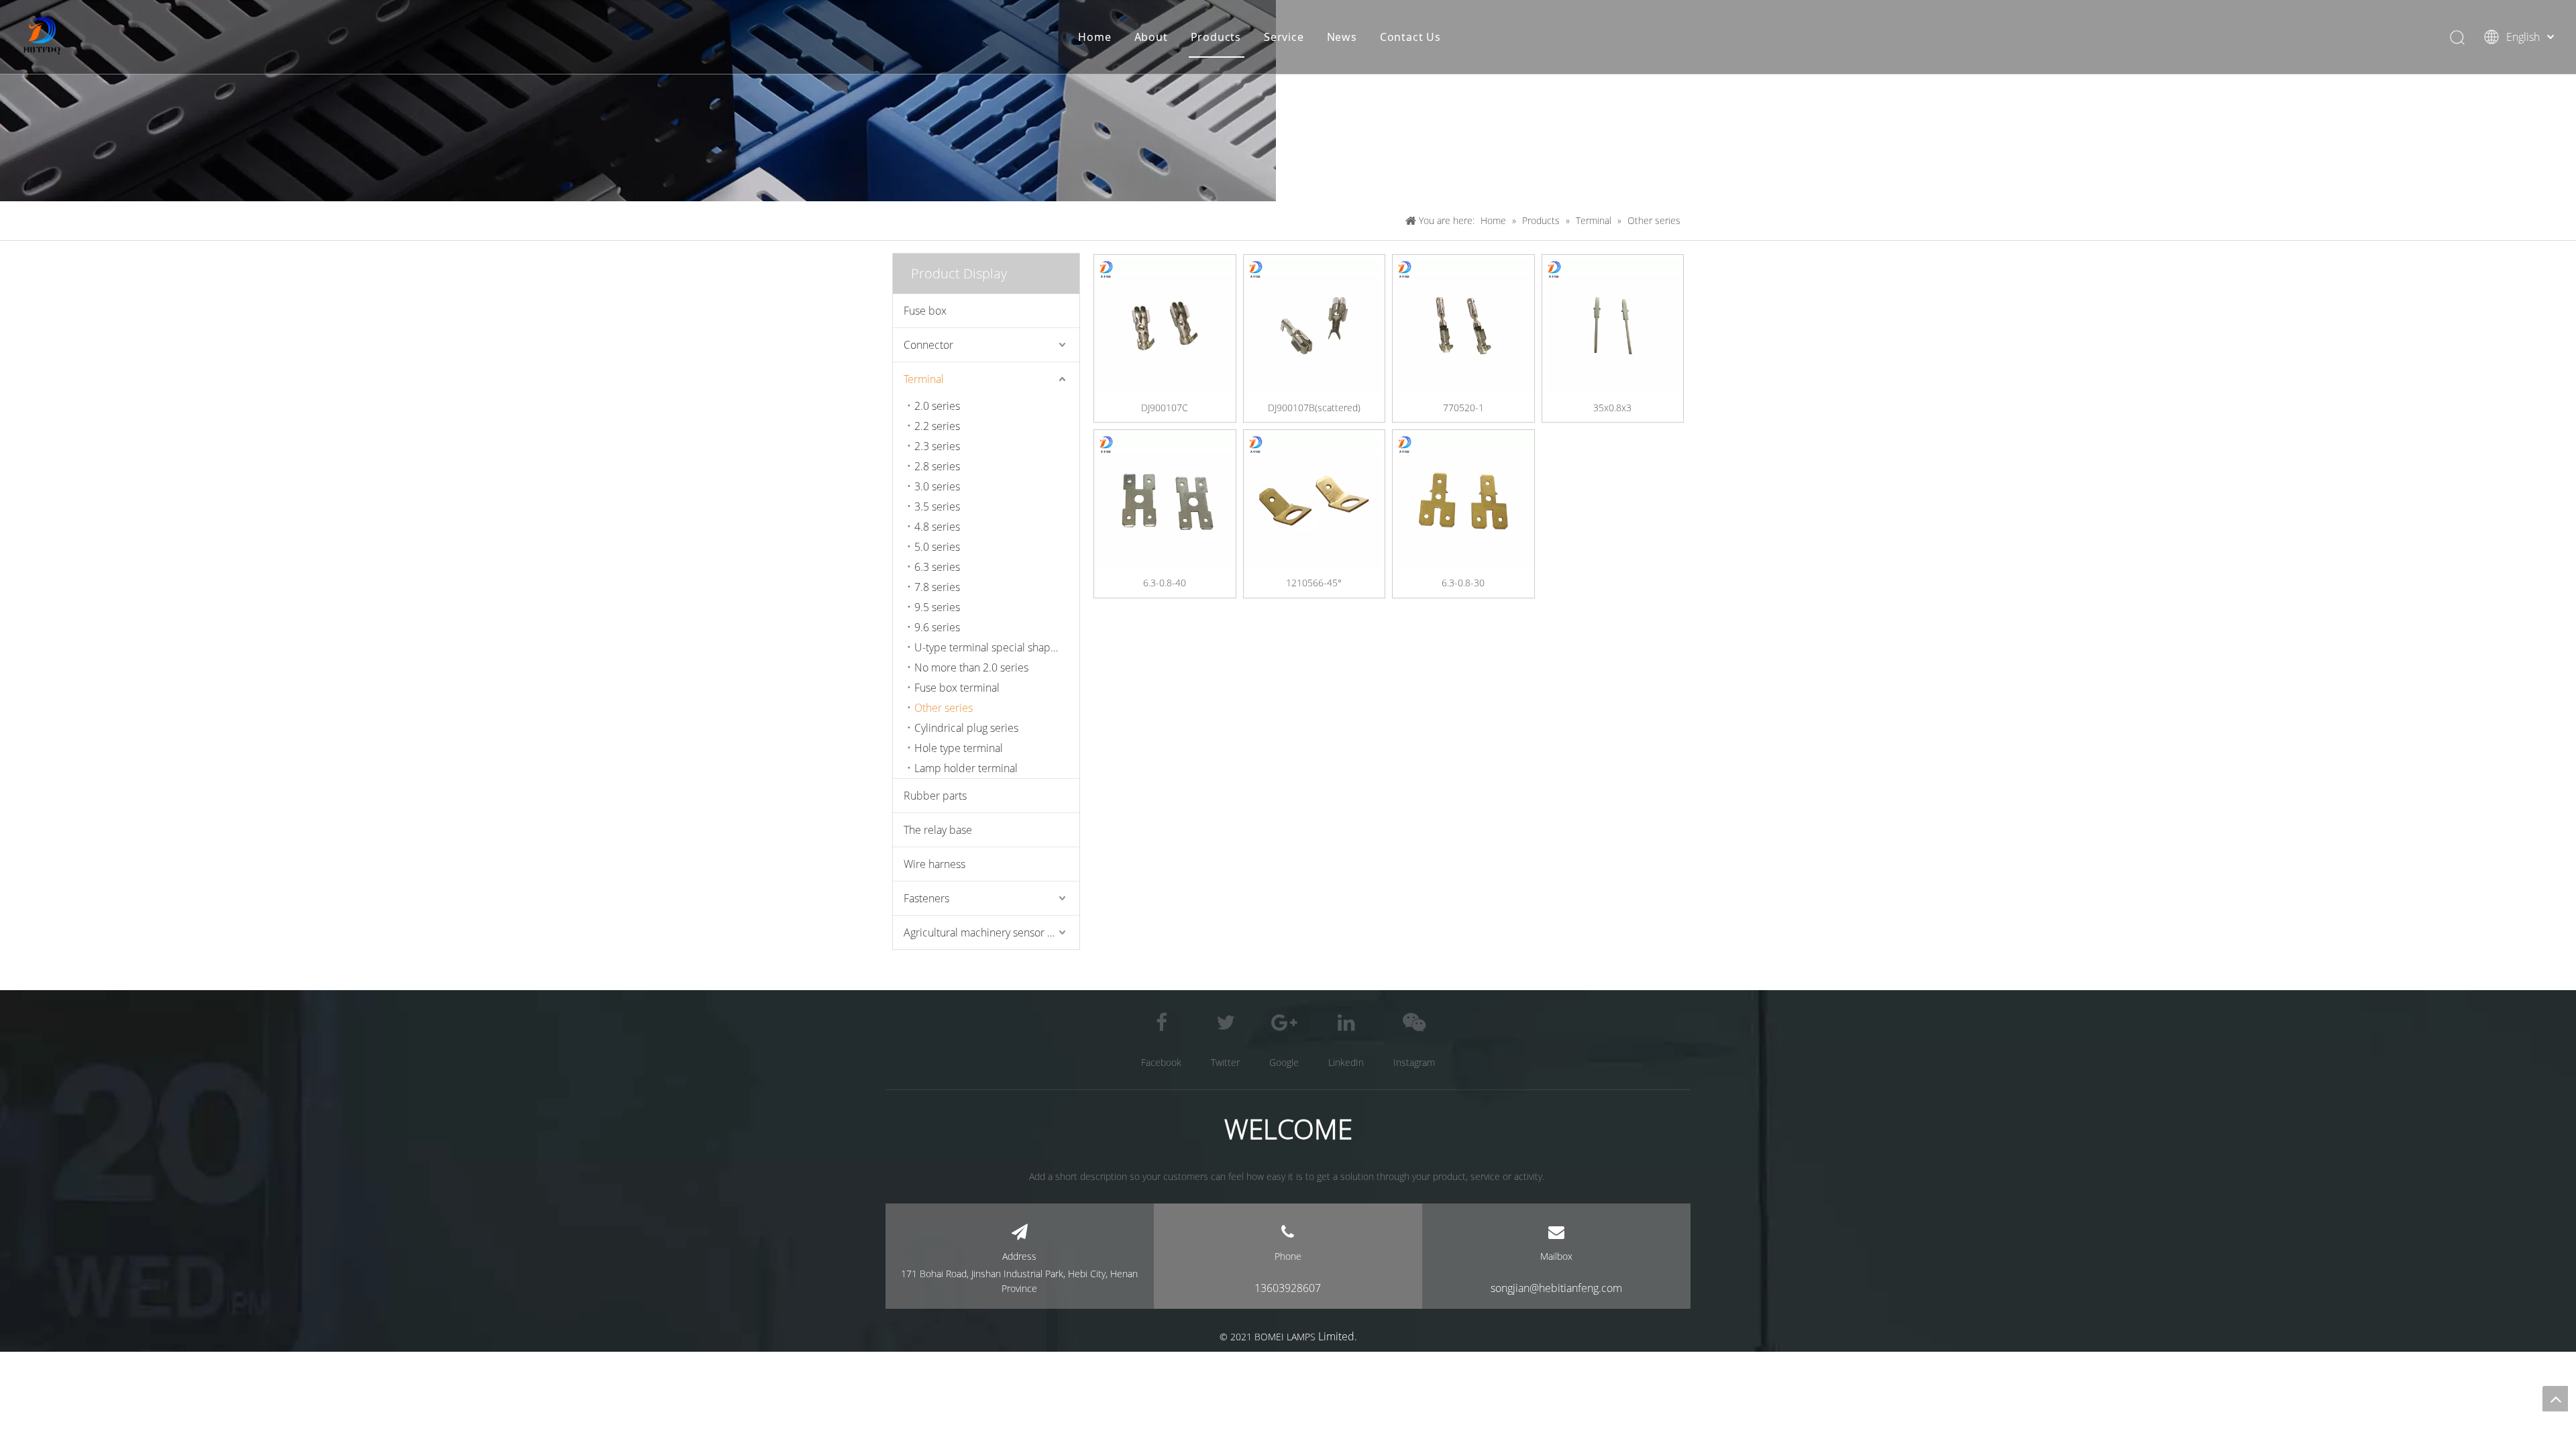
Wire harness (934, 864)
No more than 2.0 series (971, 667)
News (1342, 37)
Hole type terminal (958, 748)
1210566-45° (1314, 582)
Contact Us (1410, 37)
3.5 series (937, 506)
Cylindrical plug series (966, 727)
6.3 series (937, 566)
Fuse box (925, 310)
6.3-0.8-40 (1164, 582)
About (1151, 37)
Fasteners (926, 898)
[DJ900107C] (1164, 324)
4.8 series (937, 526)
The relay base (938, 829)
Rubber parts (935, 795)
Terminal (924, 379)
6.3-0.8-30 (1463, 582)
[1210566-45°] (1314, 499)
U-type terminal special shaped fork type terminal (996, 647)
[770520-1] (1463, 324)
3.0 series (937, 486)
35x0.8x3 (1612, 407)
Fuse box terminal (957, 687)
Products (1216, 37)
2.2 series (937, 426)
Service (1284, 37)
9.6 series (937, 627)
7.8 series (937, 587)
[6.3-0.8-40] (1164, 499)
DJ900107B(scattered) (1314, 407)
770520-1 (1463, 407)
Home (1094, 37)
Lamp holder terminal (966, 768)
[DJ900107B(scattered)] (1314, 324)
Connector (928, 344)
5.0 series (937, 546)
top (2555, 1398)
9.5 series (937, 607)
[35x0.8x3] (1613, 324)
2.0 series (937, 405)
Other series (943, 707)
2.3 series (937, 446)
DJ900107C (1164, 407)
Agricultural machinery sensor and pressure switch (991, 932)
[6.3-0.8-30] (1463, 499)
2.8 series (937, 466)
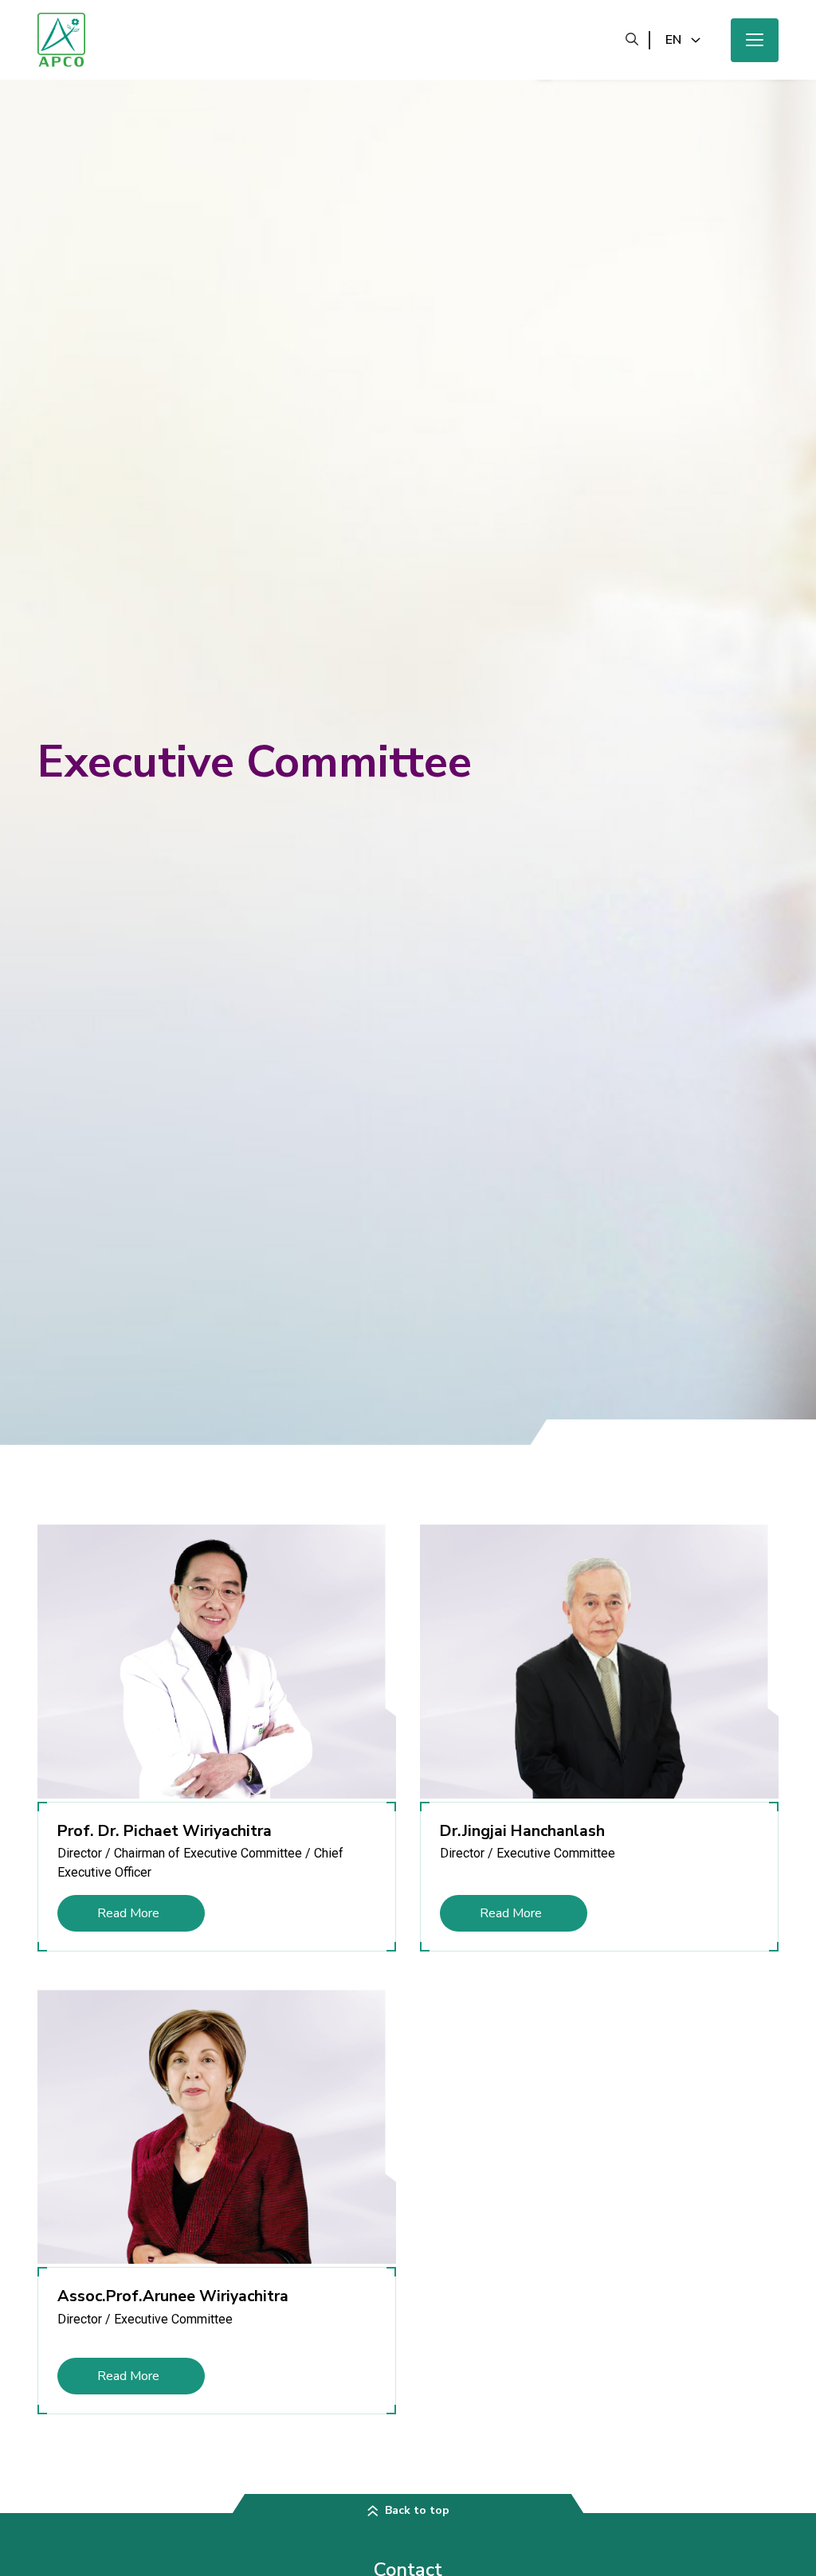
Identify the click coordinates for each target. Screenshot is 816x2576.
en (673, 40)
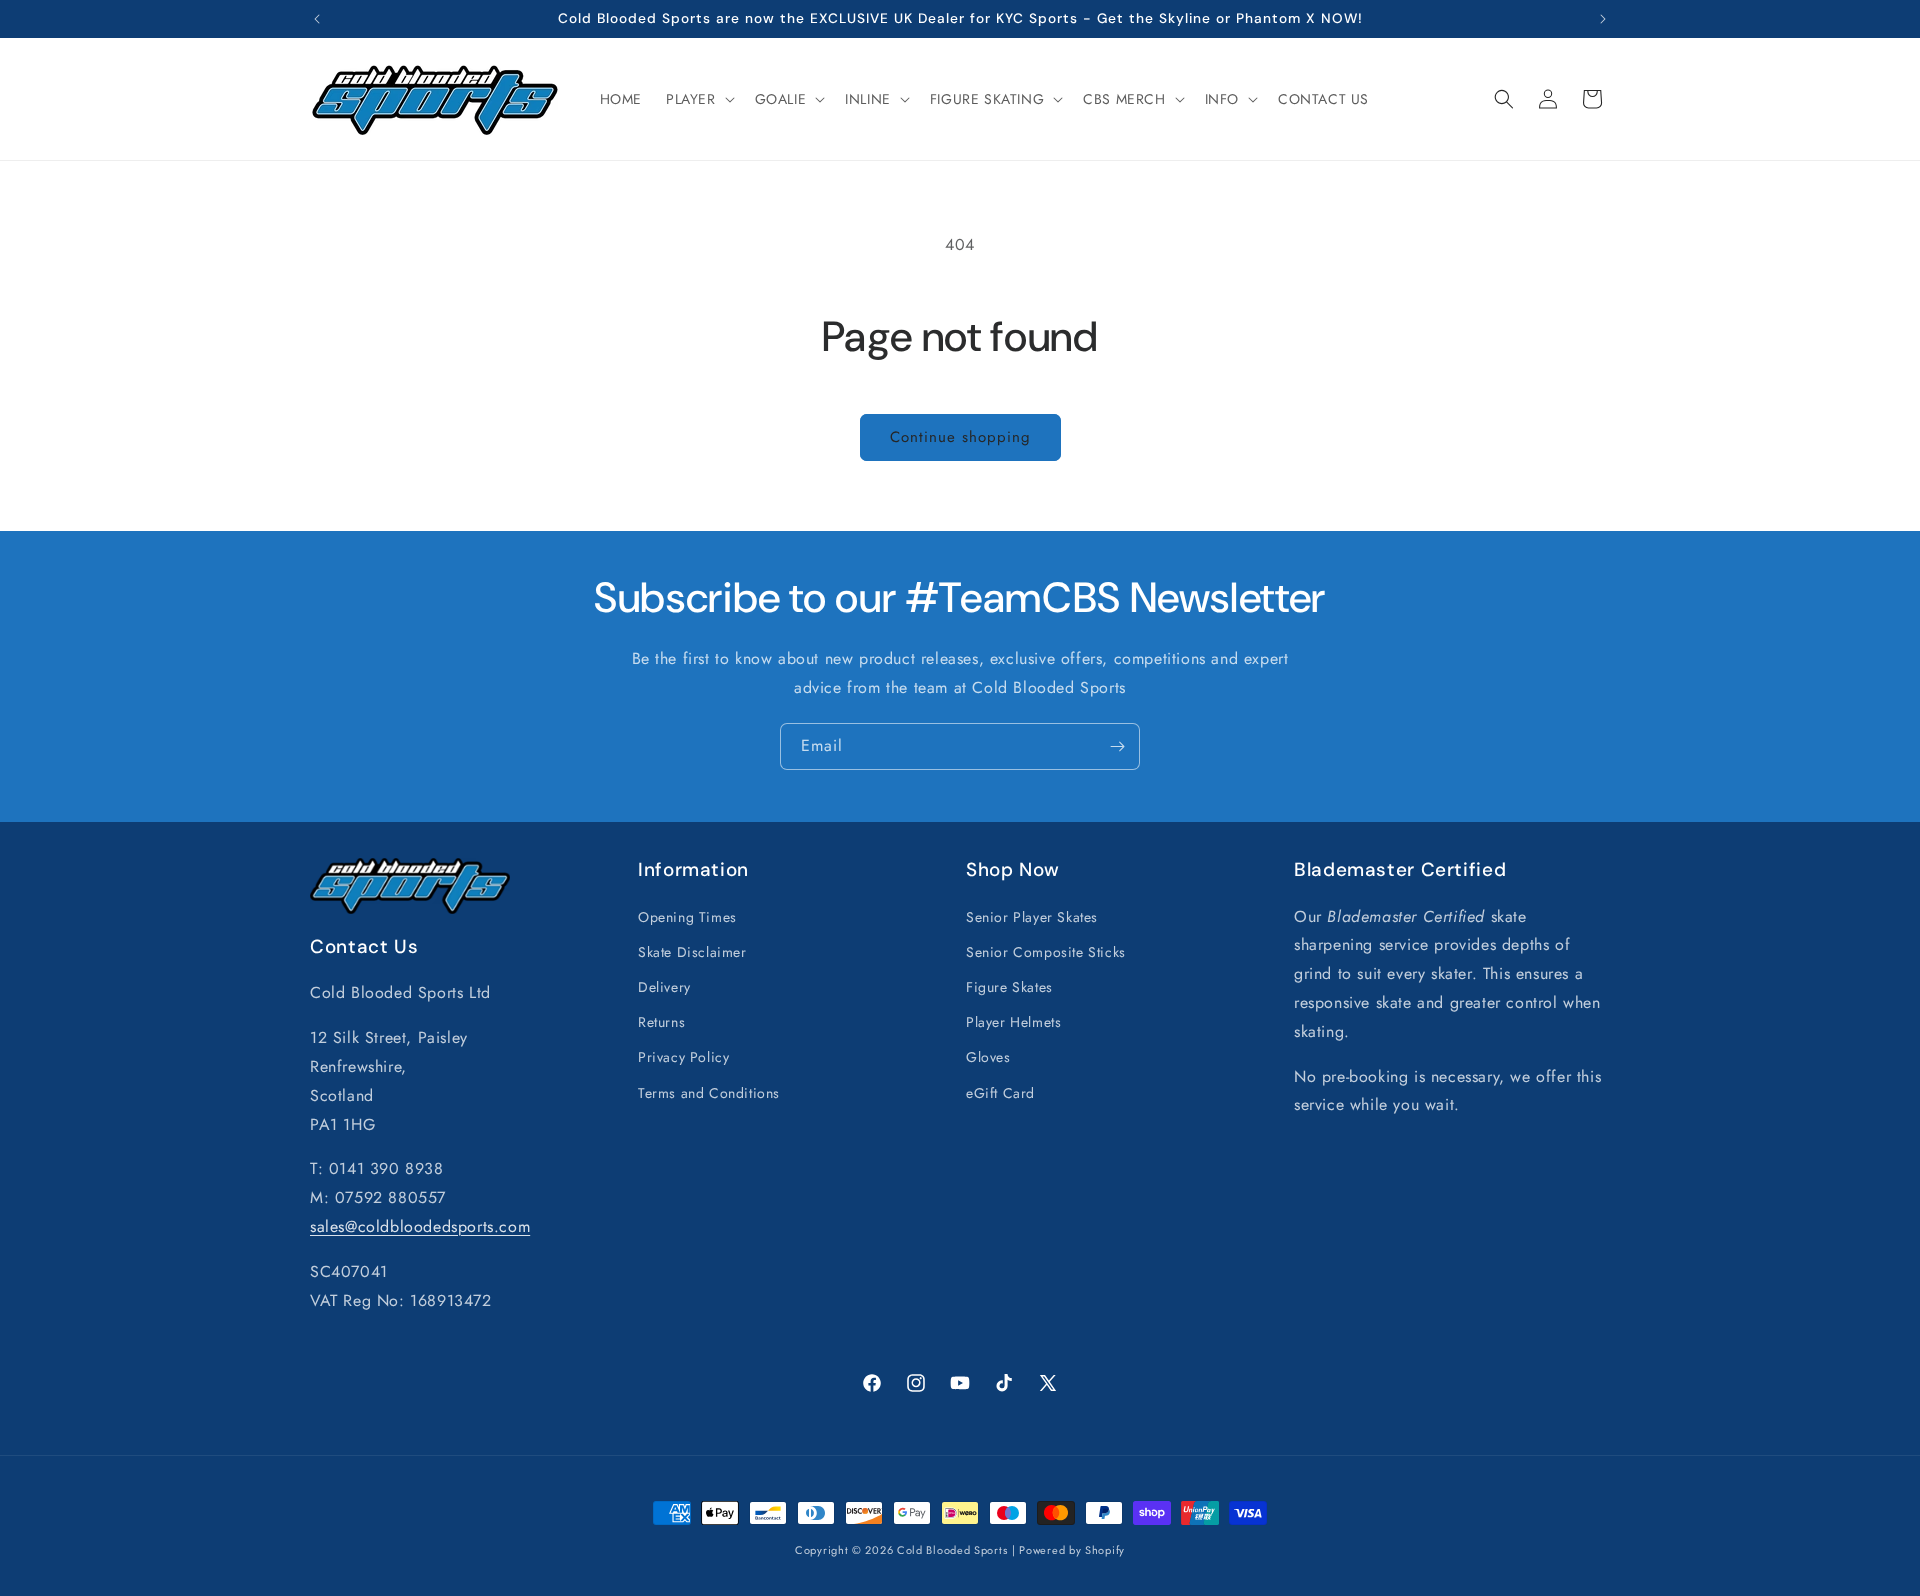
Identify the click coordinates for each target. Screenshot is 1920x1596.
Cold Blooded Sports (952, 1550)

Task description: Copy each line of the listing above that contains the word "target".

Response to this task:
Identify the click coordinates for each target. Screenshot is 816x2576.
Identify the click coordinates for each target. Screenshot is 1920x1596.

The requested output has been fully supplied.